- Directions: Check every line of the entries below for "NEIGE", and copy the lines that have it.

- Available data:
____________________
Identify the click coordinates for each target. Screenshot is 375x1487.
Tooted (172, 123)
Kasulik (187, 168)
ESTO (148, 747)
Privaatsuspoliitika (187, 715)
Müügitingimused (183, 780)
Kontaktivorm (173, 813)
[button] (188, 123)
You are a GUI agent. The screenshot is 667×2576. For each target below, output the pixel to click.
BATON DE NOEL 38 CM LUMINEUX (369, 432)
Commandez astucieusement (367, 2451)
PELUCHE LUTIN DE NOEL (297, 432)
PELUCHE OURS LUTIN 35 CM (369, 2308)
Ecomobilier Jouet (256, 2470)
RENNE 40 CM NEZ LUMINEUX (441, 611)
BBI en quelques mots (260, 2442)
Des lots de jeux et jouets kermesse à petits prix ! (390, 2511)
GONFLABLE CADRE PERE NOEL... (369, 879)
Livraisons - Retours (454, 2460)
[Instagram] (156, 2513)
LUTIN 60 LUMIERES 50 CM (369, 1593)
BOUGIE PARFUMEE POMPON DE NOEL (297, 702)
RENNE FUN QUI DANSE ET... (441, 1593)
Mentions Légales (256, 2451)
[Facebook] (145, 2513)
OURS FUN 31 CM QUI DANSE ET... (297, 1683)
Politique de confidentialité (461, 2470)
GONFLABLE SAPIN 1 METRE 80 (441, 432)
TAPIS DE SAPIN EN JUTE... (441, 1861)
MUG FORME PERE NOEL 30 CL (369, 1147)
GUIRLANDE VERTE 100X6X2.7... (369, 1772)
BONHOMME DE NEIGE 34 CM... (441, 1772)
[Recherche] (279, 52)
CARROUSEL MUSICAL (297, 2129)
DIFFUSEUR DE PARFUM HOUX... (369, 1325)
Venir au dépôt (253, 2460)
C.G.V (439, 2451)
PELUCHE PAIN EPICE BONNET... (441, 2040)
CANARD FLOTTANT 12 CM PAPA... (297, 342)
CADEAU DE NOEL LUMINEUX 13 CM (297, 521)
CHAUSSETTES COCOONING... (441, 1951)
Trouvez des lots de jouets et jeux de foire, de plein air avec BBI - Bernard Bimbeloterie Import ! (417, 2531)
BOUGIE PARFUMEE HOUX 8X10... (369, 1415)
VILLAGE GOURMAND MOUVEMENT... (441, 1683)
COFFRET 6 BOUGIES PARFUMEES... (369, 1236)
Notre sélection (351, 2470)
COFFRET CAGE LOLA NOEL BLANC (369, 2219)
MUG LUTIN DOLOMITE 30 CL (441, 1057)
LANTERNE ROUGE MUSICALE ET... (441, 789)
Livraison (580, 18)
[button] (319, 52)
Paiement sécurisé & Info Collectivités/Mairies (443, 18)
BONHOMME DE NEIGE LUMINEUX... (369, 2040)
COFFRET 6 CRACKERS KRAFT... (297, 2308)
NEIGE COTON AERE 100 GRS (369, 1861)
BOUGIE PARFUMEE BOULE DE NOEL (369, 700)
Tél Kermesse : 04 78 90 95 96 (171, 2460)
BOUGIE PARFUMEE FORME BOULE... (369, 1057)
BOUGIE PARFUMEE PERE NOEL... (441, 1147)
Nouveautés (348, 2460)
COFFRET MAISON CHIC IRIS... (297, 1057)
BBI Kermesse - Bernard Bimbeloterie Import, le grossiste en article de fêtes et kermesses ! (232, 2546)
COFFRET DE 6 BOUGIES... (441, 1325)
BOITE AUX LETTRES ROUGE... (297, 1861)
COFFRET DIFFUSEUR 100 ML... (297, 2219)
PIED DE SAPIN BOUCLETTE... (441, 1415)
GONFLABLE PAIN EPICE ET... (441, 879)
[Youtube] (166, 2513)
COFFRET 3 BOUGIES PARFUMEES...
____________________
- The answer:
BONHOMME DE NEIGE 34 CM... (441, 1772)
BONHOMME DE NEIGE LUMINEUX... (369, 2040)
NEIGE COTON AERE 100 GRS (369, 1861)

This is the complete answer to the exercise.